**THINGS TO DO:**
**A.** In the article on the 250 Water Street tower, what position does Madelyn Wils currently hold?
**B.** Which organizations and committees are named in the article on the 250 Water Street tower? List them all.

**QUOTED PASSAGE:**

Former CB1 Chair Enters the Fray, Opposing a Tower on 250 Water Street

Fights over development of a parking lot at 250 Water Street go back many years. In 2003, the 10-block South Street Seaport Historic District that includes the 250 Water Street site was downzoned through the efforts of Community Board 1 and its chair, Madelyn Wils, right. Photos: Tribeca Trib (parking lot); Carl Glassman/Tribeca Trib file photo (Wils)

Jun. 29, 2020

A prominent new voice has been added to the chorus of opposition against permitting the Howard Hughes Corp. to build a residential skyscraper at 250 Water Street, in the low-rise South Street Seaport Historic District.

Madelyn Wils, president and CEO of the Hudson River Park Trust, was the chair of Community Board 1 in 2003 when the board won its fight to downzone the lot, which is part of the historic district. At a June online Community Board 1 committee meeting, Wils spoke publicly for the first time against the undoing of that work.

“I’m taking a different role tonight. This is very unusual for me,” Wils told CB1’s Waterfront, Parks and Cultural Committee. “I felt that I needed to get into this conversation. I am here to just remind you of what this community board did 20 years ago, and the reason it did it.”

**GIVEN RECORDS:**
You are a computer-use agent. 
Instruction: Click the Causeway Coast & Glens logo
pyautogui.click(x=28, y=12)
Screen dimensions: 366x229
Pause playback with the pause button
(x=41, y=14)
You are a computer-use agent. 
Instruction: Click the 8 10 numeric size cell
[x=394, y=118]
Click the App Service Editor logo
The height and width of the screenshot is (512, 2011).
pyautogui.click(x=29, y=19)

...

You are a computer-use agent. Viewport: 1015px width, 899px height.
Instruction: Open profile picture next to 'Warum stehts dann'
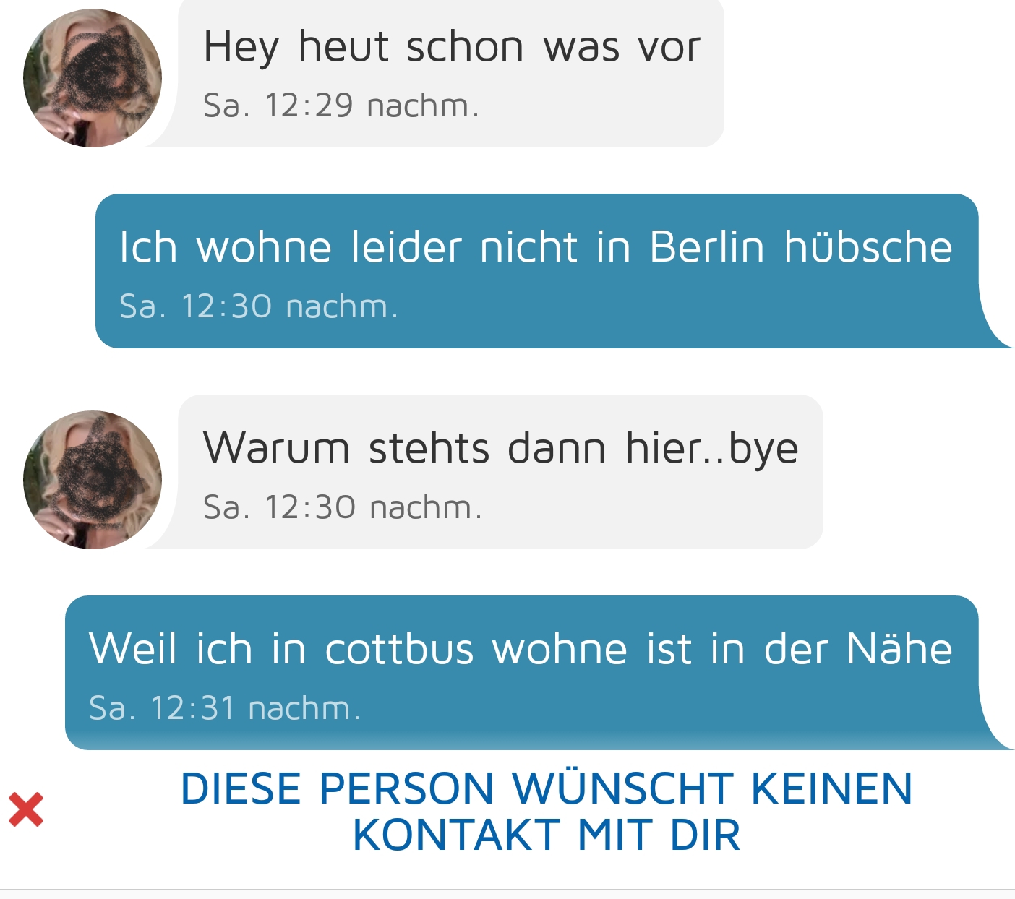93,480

---

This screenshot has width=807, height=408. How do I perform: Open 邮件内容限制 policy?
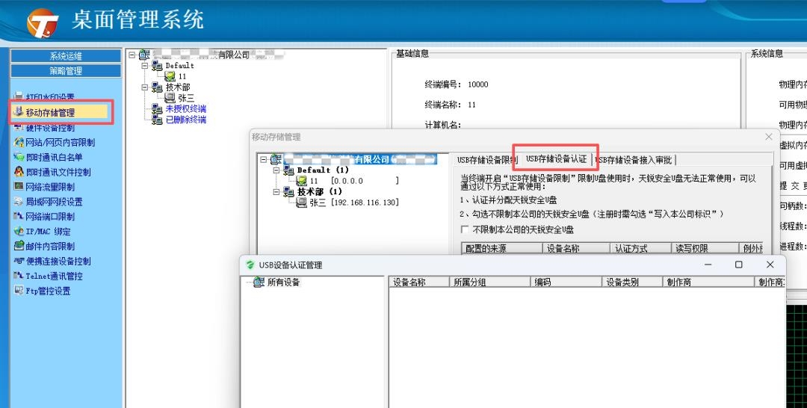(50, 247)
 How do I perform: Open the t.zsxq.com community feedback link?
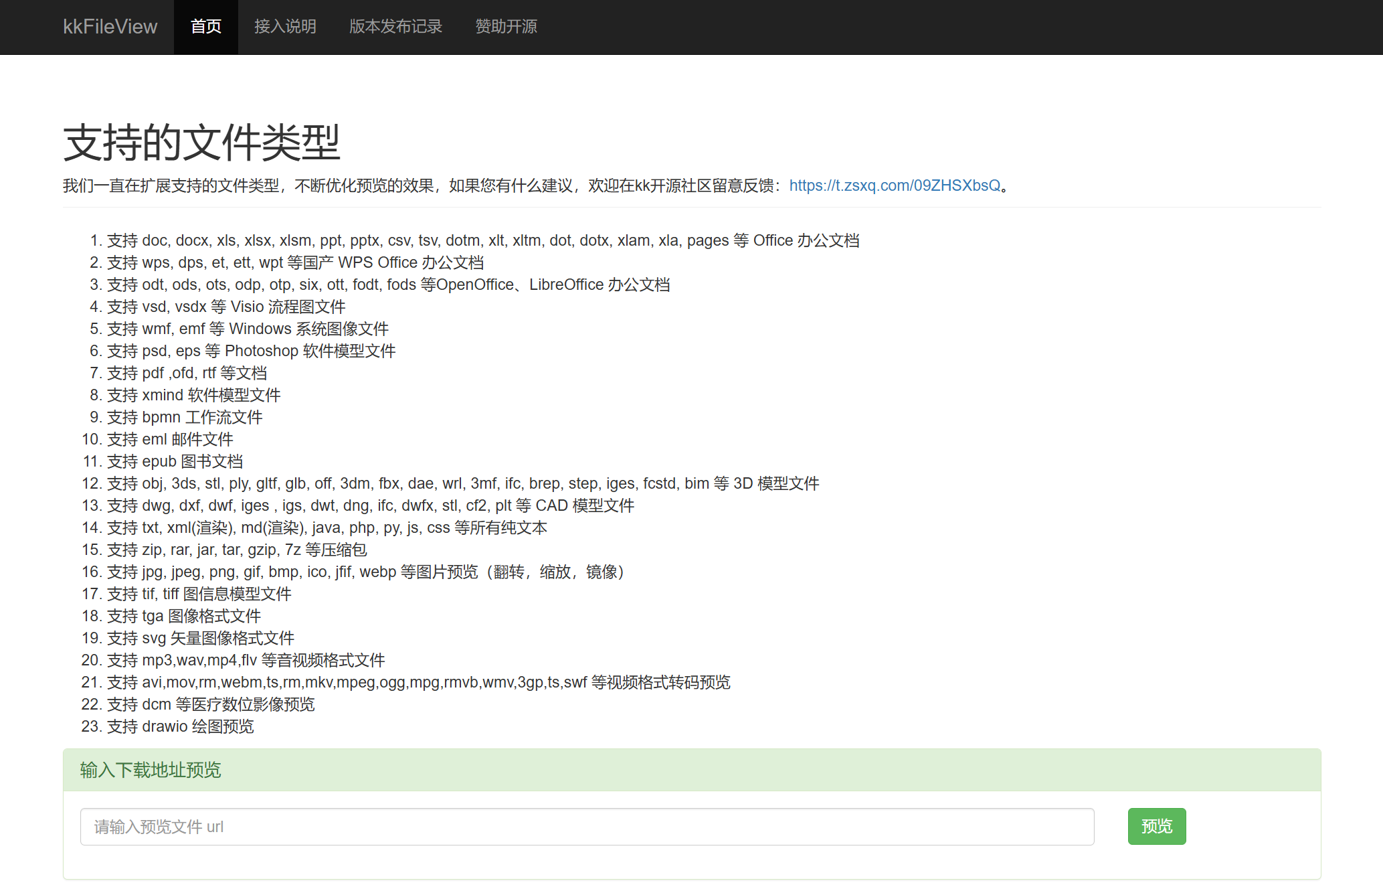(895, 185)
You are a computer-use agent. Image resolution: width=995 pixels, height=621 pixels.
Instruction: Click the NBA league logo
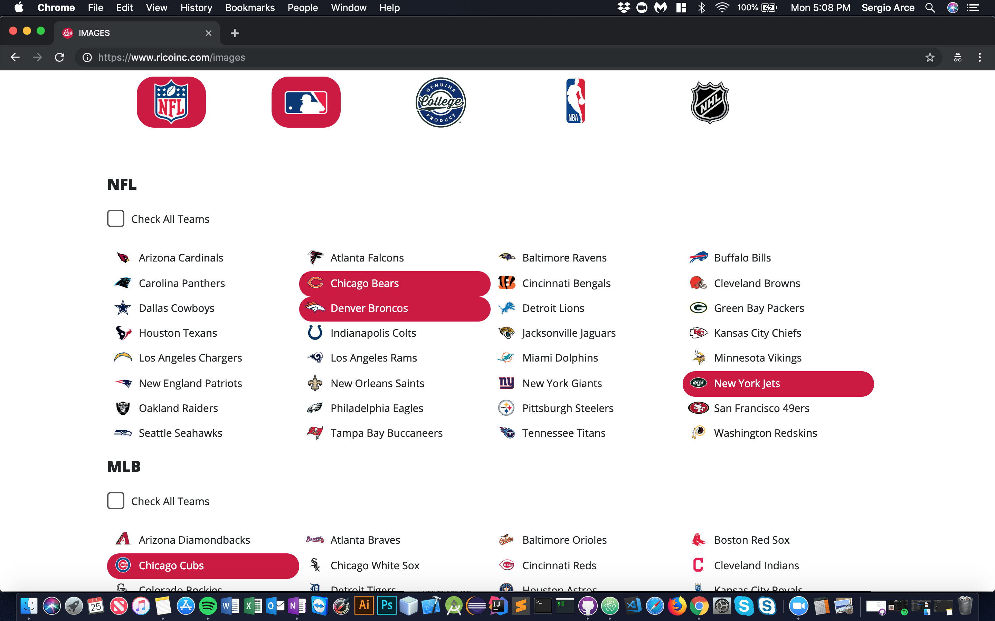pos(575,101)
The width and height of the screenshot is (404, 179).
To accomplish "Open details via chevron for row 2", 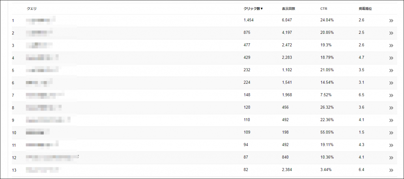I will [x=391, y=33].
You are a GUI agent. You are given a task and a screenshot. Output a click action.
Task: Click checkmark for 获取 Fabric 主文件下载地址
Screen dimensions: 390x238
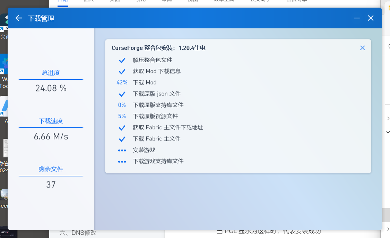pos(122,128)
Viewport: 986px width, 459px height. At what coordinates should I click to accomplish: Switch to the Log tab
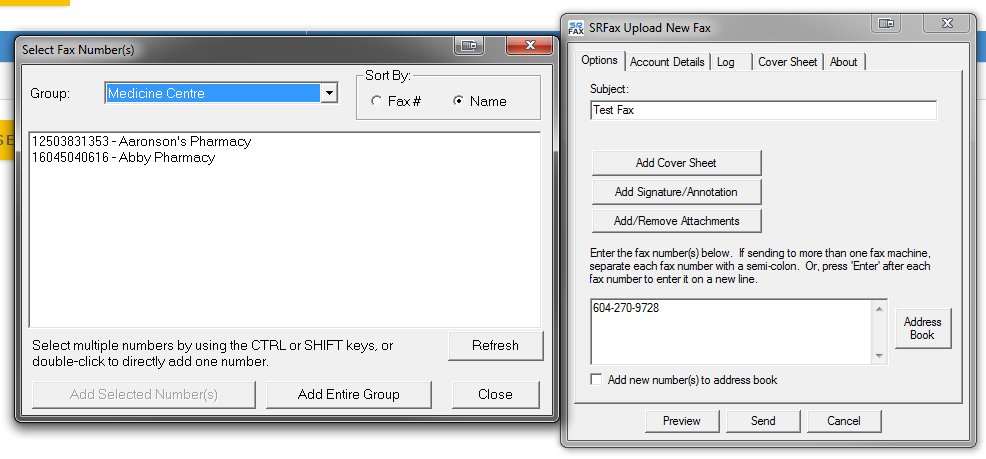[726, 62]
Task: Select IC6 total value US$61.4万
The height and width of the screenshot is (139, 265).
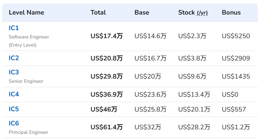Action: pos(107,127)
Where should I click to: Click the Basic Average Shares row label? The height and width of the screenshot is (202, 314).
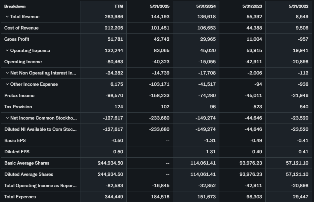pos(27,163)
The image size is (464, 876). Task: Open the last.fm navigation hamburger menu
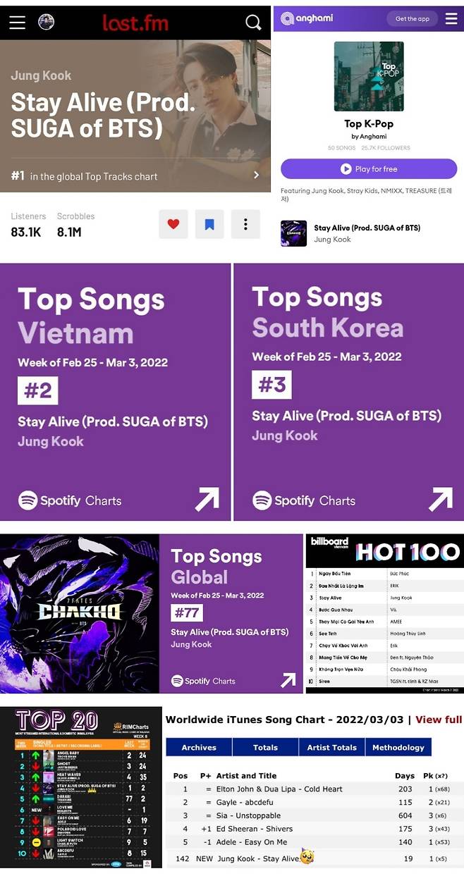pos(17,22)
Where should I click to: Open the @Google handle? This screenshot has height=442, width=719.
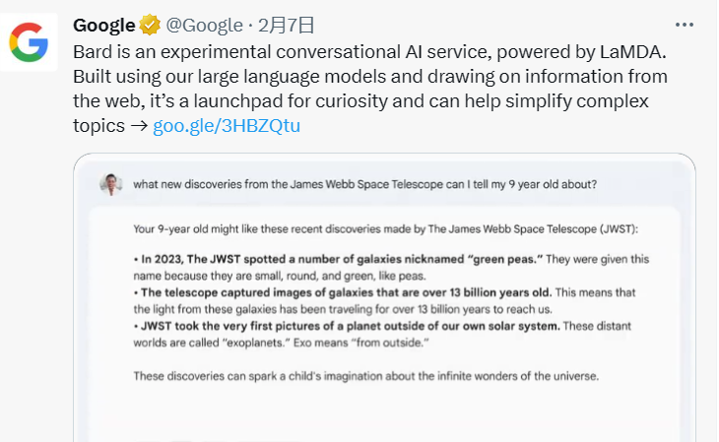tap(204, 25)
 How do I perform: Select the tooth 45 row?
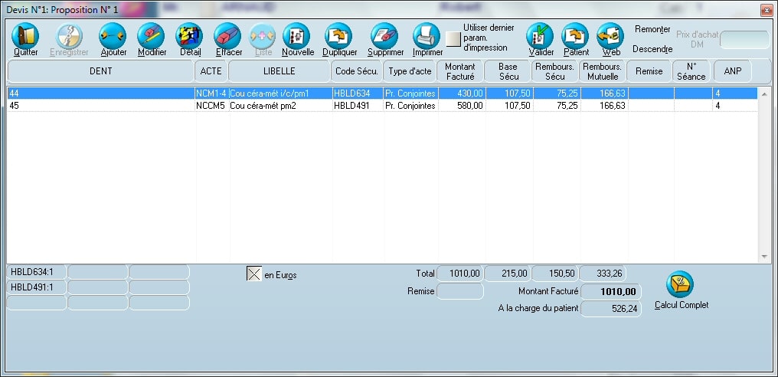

**RESPONSES TO THE EXERCISE:**
**A.** President and CEO of the Hudson River Park Trust

**B.**
- Community Board 1 (CB1)
- Howard Hughes Corp.
- Hudson River Park Trust
- Tribeca Trib
- CB1's Waterfront, Parks and Cultural Committee